= ASSIGNMENT =
Copy out the entries that come next, exactly.

= WORKING DATA =
◇ ◇ ◇
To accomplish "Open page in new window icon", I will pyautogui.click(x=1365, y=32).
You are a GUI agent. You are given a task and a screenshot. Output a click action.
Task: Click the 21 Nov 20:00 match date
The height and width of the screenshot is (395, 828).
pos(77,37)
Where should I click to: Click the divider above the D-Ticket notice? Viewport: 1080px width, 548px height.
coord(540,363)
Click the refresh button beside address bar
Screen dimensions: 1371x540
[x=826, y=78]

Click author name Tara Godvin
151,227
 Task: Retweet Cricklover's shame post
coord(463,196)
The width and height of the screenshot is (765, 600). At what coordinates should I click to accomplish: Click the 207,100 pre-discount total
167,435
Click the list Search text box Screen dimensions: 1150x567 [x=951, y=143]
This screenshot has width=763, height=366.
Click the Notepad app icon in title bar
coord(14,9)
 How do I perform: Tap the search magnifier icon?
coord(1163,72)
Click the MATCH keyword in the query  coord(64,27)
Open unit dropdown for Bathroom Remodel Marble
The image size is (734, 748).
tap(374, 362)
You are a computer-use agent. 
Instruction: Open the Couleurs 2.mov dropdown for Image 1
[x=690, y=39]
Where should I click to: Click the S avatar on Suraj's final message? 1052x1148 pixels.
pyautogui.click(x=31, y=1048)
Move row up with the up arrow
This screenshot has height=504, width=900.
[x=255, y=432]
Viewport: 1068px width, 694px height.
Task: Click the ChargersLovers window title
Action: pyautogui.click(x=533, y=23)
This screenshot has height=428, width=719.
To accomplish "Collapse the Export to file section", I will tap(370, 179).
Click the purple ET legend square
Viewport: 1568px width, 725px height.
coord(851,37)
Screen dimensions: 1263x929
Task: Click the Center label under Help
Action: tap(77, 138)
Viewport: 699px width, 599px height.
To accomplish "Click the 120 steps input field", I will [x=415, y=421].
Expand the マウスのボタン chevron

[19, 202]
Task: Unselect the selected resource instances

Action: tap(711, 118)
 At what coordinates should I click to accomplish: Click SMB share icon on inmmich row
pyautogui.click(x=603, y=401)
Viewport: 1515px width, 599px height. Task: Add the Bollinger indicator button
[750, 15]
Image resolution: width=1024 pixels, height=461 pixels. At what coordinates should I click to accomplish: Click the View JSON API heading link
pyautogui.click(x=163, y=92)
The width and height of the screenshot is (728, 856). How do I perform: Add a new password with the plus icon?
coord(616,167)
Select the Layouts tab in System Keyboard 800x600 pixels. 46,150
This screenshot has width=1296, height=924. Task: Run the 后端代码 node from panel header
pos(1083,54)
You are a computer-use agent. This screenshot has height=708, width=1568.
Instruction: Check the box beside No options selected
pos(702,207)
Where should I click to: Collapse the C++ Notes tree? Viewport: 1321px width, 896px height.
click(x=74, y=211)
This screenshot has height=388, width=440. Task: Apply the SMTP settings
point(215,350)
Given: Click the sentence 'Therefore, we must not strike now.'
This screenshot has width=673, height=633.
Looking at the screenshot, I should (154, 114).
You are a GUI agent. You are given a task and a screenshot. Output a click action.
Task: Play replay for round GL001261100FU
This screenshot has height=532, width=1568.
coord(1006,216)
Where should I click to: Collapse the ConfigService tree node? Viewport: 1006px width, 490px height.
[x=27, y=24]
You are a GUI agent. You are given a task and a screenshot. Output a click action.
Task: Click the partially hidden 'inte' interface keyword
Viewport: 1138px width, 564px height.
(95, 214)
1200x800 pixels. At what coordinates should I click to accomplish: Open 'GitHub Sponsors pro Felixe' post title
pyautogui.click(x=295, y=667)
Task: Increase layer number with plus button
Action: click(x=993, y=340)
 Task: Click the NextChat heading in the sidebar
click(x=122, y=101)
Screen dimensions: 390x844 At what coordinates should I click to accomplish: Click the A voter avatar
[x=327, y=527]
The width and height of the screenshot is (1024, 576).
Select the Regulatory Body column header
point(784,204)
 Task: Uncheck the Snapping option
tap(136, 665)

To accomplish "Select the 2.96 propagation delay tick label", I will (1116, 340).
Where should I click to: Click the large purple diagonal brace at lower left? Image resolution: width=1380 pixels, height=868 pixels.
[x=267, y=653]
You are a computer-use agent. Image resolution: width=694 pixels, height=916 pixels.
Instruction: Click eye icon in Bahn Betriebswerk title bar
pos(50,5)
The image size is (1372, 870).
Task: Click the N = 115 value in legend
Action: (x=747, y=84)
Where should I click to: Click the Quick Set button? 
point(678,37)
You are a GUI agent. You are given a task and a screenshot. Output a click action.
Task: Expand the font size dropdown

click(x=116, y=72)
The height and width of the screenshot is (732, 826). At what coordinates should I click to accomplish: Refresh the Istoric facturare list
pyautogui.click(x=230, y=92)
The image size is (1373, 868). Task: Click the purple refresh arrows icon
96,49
◇ ◇ ◇
= SOLUTION FOR THIS PROBLEM =
To accomplish "Open page in new window icon", I will pyautogui.click(x=1365, y=32).
You are a GUI agent. You are given a task and a screenshot. Output a click action.
Task: Click the 21 Nov 20:00 match date
The height and width of the screenshot is (395, 828).
pos(77,37)
Where should I click to: Click the divider above the D-Ticket notice? Viewport: 1080px width, 548px height.
coord(540,363)
Click the refresh button beside address bar
Screen dimensions: 1371x540
[x=826, y=78]

Click author name Tara Godvin
151,227
 Task: Retweet Cricklover's shame post
coord(463,196)
The width and height of the screenshot is (765, 600). At what coordinates should I click to accomplish: Click the 207,100 pre-discount total
167,435
Click the list Search text box Screen dimensions: 1150x567 [x=951, y=143]
This screenshot has width=763, height=366.
Click the Notepad app icon in title bar
coord(14,9)
 How do I perform: Tap the search magnifier icon?
coord(1163,72)
Click the MATCH keyword in the query  coord(64,27)
Open unit dropdown for Bathroom Remodel Marble
The image size is (734, 748).
tap(374, 362)
You are a computer-use agent. 
Instruction: Open the Couleurs 2.mov dropdown for Image 1
[x=690, y=39]
Where should I click to: Click the S avatar on Suraj's final message? 1052x1148 pixels.
pyautogui.click(x=31, y=1048)
Move row up with the up arrow
This screenshot has height=504, width=900.
[x=255, y=432]
Viewport: 1068px width, 694px height.
Task: Click the ChargersLovers window title
Action: pyautogui.click(x=533, y=23)
This screenshot has height=428, width=719.
To accomplish "Collapse the Export to file section", I will tap(370, 179).
Click the purple ET legend square
Viewport: 1568px width, 725px height.
coord(851,37)
Screen dimensions: 1263x929
Task: Click the Center label under Help
Action: tap(77, 138)
Viewport: 699px width, 599px height.
To accomplish "Click the 120 steps input field", I will [x=415, y=421].
Expand the マウスのボタン chevron

[19, 202]
Task: Unselect the selected resource instances

Action: tap(711, 118)
 At what coordinates should I click to accomplish: Click SMB share icon on inmmich row
pyautogui.click(x=603, y=401)
Viewport: 1515px width, 599px height. Task: Add the Bollinger indicator button
[750, 15]
Image resolution: width=1024 pixels, height=461 pixels. At what coordinates should I click to accomplish: Click the View JSON API heading link
pyautogui.click(x=163, y=92)
The width and height of the screenshot is (728, 856). How do I perform: Add a new password with the plus icon?
coord(616,167)
Select the Layouts tab in System Keyboard 800x600 pixels. 46,150
This screenshot has width=1296, height=924. Task: Run the 后端代码 node from panel header
pos(1083,54)
You are a computer-use agent. This screenshot has height=708, width=1568.
Instruction: Check the box beside No options selected
pos(702,207)
Where should I click to: Collapse the C++ Notes tree? Viewport: 1321px width, 896px height.
click(x=74, y=211)
This screenshot has height=388, width=440. Task: Apply the SMTP settings
point(215,350)
Given: Click the sentence 'Therefore, we must not strike now.'
This screenshot has width=673, height=633.
Looking at the screenshot, I should (154, 114).
You are a GUI agent. You are given a task and a screenshot. Output a click action.
Task: Play replay for round GL001261100FU
This screenshot has height=532, width=1568.
coord(1006,216)
Where should I click to: Collapse the ConfigService tree node? Viewport: 1006px width, 490px height.
[x=27, y=24]
You are a GUI agent. You are given a task and a screenshot. Output a click action.
Task: Click the partially hidden 'inte' interface keyword
Viewport: 1138px width, 564px height.
(95, 214)
1200x800 pixels. At what coordinates should I click to accomplish: Open 'GitHub Sponsors pro Felixe' post title
pyautogui.click(x=295, y=667)
Task: Increase layer number with plus button
Action: click(x=993, y=340)
 Task: Click the NextChat heading in the sidebar
click(x=122, y=101)
Screen dimensions: 390x844 At what coordinates should I click to accomplish: Click the A voter avatar
[x=327, y=527]
The width and height of the screenshot is (1024, 576).
Select the Regulatory Body column header
point(784,204)
 Task: Uncheck the Snapping option
tap(136, 665)

To accomplish "Select the 2.96 propagation delay tick label", I will (1116, 340).
Where should I click to: Click the large purple diagonal brace at lower left? Image resolution: width=1380 pixels, height=868 pixels.
[x=267, y=653]
You are a computer-use agent. Image resolution: width=694 pixels, height=916 pixels.
Instruction: Click eye icon in Bahn Betriebswerk title bar
pos(50,5)
The image size is (1372, 870).
Task: Click the N = 115 value in legend
Action: (x=747, y=84)
Where should I click to: Click the Quick Set button? 
point(678,37)
You are a GUI agent. You are given a task and a screenshot. Output a click action.
Task: Expand the font size dropdown

click(x=116, y=72)
The height and width of the screenshot is (732, 826). At what coordinates should I click to accomplish: Refresh the Istoric facturare list
pyautogui.click(x=230, y=92)
The image size is (1373, 868). Task: Click the purple refresh arrows icon
96,49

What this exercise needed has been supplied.